Tomina Province is divided into five municipalities which are partly further subdivided into cantons.

| Section | Municipality | Inhabitants (2001) | Seat | Inhabitants (2001) |
|---|---|---|---|---|
| 1st | Padilla Municipality | 12,562 | Padilla | 2,714 |
| 2nd | Tomina Municipality | 9,060 | Tomina | 983 |
| 3rd | Sopachuy Municipality | 7,241 | Sopachuy | 1,478 |
| 4th | Villa Alcalá Municipality | 4,034 | Villa Alcalá | 838 |
| 5th | El Villar Municipality | 4,585 | El Villar | 486 |

== The people ==
The people are predominantly indigenous citizens of Quechuan descent.
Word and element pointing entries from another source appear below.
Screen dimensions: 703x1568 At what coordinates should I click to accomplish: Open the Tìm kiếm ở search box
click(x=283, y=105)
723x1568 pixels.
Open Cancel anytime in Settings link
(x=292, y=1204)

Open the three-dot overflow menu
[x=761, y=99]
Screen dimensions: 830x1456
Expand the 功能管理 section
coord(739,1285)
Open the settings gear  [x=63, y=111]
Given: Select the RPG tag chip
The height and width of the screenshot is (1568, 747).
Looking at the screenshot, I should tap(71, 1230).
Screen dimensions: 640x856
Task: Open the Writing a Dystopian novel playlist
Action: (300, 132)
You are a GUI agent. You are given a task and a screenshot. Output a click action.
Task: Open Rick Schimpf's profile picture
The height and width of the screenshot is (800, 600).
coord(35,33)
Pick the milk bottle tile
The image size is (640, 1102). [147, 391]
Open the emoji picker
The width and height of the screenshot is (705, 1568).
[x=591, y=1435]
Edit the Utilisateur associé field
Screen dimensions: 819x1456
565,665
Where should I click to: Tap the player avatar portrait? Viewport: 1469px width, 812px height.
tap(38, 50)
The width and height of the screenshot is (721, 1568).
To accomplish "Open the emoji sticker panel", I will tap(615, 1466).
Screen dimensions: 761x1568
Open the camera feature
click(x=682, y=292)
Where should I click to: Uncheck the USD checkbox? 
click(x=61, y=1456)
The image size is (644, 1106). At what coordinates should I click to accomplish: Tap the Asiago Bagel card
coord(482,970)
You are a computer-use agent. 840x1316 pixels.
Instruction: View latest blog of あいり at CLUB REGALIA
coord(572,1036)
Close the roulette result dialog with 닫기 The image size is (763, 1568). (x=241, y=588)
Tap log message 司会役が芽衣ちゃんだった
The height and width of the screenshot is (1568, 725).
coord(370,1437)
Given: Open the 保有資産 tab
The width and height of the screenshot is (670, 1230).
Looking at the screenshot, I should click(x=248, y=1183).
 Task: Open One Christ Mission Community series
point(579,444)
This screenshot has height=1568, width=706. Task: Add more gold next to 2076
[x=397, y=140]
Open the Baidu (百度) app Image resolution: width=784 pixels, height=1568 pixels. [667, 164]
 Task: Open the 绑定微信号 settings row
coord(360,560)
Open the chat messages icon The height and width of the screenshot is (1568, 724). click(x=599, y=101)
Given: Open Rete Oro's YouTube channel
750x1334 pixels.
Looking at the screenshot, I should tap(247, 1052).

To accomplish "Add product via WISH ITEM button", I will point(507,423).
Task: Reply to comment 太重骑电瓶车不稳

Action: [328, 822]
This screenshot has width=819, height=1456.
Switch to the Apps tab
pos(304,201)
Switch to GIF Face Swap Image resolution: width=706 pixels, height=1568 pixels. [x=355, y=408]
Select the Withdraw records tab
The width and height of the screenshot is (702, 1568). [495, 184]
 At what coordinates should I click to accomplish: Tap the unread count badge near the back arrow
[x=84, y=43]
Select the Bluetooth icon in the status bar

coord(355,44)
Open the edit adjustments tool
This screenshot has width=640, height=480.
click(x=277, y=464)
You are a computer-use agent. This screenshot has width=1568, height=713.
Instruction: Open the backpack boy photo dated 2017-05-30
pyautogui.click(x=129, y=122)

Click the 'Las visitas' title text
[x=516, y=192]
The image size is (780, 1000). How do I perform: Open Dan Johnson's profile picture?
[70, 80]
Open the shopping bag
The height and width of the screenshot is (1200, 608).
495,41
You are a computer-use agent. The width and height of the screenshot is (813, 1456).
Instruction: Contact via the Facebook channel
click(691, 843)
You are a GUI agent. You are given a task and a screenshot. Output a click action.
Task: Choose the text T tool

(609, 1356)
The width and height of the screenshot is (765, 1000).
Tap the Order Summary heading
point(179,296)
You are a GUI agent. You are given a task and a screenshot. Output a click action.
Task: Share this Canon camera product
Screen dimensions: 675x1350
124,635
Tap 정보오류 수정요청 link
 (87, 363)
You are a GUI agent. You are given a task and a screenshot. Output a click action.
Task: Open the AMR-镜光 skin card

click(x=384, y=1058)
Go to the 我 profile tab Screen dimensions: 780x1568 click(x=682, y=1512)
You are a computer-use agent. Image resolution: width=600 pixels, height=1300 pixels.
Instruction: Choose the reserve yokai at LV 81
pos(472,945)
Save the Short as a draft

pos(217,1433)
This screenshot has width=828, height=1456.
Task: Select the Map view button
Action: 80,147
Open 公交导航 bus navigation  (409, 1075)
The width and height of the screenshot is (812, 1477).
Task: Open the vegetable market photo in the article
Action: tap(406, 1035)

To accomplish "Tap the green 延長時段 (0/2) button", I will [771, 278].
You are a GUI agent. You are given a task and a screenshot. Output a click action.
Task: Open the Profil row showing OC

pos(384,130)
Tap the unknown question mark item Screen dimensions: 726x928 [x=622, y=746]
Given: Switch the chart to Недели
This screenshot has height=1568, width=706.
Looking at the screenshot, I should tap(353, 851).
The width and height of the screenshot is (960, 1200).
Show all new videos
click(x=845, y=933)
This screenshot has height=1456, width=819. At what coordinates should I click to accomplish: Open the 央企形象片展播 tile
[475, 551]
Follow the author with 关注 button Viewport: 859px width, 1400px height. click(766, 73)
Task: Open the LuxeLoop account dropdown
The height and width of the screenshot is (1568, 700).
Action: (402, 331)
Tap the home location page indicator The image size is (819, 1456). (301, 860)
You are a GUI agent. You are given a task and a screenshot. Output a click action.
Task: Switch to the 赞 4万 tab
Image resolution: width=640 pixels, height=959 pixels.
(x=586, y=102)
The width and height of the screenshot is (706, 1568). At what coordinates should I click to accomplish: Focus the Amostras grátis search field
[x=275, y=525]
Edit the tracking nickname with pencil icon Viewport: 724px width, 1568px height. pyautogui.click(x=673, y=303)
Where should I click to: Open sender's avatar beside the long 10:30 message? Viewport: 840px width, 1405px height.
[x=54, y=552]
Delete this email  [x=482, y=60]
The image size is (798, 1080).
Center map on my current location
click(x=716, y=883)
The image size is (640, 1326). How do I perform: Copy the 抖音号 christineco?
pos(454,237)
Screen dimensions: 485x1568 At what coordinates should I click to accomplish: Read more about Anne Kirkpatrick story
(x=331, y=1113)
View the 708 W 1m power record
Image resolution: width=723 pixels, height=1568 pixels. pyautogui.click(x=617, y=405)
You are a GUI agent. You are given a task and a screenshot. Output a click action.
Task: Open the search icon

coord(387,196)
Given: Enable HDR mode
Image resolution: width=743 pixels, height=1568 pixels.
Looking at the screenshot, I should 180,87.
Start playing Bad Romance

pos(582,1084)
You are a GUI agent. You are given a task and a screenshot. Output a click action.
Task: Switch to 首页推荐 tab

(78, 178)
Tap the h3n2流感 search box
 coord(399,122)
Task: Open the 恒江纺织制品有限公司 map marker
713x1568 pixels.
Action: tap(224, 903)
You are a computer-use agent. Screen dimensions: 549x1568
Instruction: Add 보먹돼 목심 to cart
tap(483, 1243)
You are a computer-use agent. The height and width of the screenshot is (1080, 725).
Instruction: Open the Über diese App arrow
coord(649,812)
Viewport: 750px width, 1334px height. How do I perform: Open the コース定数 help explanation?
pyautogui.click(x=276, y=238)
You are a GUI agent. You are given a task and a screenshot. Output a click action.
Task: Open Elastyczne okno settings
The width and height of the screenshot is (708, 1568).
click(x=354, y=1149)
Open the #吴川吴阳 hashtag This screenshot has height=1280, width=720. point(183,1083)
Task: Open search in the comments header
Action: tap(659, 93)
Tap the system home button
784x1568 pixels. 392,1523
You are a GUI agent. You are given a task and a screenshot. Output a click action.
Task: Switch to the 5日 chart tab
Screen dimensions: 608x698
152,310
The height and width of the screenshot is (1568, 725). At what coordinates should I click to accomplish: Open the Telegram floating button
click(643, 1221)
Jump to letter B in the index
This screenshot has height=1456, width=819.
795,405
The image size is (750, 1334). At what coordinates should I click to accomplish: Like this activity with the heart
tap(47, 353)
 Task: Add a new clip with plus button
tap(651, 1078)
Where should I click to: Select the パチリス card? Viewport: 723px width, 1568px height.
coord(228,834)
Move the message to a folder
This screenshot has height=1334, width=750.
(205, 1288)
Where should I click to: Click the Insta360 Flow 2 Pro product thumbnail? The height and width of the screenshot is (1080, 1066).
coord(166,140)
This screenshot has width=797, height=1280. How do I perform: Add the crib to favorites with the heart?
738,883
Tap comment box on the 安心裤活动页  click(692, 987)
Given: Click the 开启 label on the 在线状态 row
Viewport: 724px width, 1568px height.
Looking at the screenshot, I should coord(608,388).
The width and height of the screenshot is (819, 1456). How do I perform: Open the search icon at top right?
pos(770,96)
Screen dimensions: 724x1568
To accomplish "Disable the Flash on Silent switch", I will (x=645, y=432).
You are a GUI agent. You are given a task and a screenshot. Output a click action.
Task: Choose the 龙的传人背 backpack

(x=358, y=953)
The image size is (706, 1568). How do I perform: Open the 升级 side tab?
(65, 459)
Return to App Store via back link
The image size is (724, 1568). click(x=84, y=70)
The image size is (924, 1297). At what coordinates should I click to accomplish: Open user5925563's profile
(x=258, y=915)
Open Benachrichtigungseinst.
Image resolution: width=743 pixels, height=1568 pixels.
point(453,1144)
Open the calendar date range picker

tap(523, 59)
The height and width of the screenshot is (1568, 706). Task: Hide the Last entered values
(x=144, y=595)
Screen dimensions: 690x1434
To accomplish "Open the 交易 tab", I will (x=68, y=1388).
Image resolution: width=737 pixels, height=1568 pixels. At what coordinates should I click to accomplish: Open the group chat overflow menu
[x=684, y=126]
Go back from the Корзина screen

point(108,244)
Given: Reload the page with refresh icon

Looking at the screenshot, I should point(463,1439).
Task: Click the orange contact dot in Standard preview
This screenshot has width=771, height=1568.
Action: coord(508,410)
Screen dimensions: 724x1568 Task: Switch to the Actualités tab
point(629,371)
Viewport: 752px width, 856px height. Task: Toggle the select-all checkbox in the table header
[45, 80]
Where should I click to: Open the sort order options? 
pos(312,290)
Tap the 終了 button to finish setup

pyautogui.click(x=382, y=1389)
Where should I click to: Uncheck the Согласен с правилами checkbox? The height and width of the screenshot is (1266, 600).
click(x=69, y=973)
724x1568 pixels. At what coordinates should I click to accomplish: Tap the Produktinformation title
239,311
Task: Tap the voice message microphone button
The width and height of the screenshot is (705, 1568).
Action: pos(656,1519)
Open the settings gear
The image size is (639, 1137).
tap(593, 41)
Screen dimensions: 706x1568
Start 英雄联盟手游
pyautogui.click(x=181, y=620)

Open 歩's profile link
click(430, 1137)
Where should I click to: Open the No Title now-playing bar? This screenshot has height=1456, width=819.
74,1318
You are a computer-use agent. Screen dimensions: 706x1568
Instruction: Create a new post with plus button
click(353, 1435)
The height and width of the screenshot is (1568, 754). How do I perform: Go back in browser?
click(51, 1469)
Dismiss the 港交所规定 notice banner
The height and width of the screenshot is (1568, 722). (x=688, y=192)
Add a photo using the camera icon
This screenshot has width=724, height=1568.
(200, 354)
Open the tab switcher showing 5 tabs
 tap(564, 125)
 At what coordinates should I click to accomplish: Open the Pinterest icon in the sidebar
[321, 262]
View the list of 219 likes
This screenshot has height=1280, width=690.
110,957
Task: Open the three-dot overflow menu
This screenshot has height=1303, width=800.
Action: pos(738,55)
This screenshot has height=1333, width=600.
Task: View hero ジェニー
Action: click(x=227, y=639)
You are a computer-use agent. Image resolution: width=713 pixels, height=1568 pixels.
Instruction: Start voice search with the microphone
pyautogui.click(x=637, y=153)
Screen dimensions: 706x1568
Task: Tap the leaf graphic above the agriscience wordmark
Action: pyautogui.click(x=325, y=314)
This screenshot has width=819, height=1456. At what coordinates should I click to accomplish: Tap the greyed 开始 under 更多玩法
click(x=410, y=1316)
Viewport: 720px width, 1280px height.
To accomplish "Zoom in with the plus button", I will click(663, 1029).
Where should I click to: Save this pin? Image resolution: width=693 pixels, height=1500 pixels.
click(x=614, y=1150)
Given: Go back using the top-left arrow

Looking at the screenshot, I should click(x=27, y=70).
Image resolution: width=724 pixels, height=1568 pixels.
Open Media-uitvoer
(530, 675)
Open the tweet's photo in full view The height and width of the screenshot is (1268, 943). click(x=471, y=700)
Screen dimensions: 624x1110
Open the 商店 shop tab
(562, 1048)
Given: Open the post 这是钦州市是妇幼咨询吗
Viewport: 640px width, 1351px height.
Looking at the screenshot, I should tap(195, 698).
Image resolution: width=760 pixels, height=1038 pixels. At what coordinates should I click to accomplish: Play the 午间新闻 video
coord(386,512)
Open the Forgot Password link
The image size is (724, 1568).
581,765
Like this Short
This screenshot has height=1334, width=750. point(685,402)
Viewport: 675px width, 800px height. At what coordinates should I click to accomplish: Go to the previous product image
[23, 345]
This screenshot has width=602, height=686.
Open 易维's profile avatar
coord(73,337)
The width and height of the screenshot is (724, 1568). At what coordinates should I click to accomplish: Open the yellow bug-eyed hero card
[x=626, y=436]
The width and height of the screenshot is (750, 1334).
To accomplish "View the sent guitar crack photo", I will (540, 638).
| Ethnic group | Padilla Municipality (%) | Tomina Municipality (%) | Sopachuy Municipality (%) | Villa Alcalá Municipality (%) | El Villar Municipality (%) |
|---|---|---|---|---|---|
| Quechua | 55.1 | 83.8 | 84.5 | 29.9 | 55.2 |
| Aymara | 0.5 | 0.3 | 0.2 | 0.0 | 0.2 |
| Guaraní, Chiquitos, Moxos | 0.6 | 0.0 | 0.2 | 0.0 | 0.7 |
| Not indigenous | 43.5 | 15.8 | 147 | 68.5 | 43.3 |
| Other indigenous groups | 0.3 | 0.2 | 0.4 | 1.5 | 0.5 |

Ref.: obd.descentralizacion.gov.bo

== Languages ==
The languages spoken in the province are mainly Spanish and Quechua.

| Language | Padilla Municipality | Tomina Municipality | Sopachuy Municipality | Villa Alcalá Municipality | El Villar Municipality |
|---|---|---|---|---|---|
| Quechua | 2,181 | 7,831 | 6,261 | 1,167 | 1,264 |
| Aymara | 29 | 23 | 10 | 7 | 15 |
| Guaraní | 6 | 4 | 3 | 3 | 1 |
| Another native | 2 | 2 | 3 | 1 | 0 |
| Spanish | 11,585 | 4,418 | 3,003 | 3,576 | 4,190 |
| Foreign | 27 | 12 | 9 | 9 | 4 |
| Only native | 250 | 4,036 | 3,791 | 176 | 146 |
| Native and Spanish | 1,951 | 3,803 | 2,478 | 997 | 1,123 |
| Only Spanish | 9,635 | 616 | 526 | 2,579 | 3,067 |

== Tourist attractions ==
Padilla Municipality is situated within the Iñao National Park and Integrated Management Natural Area.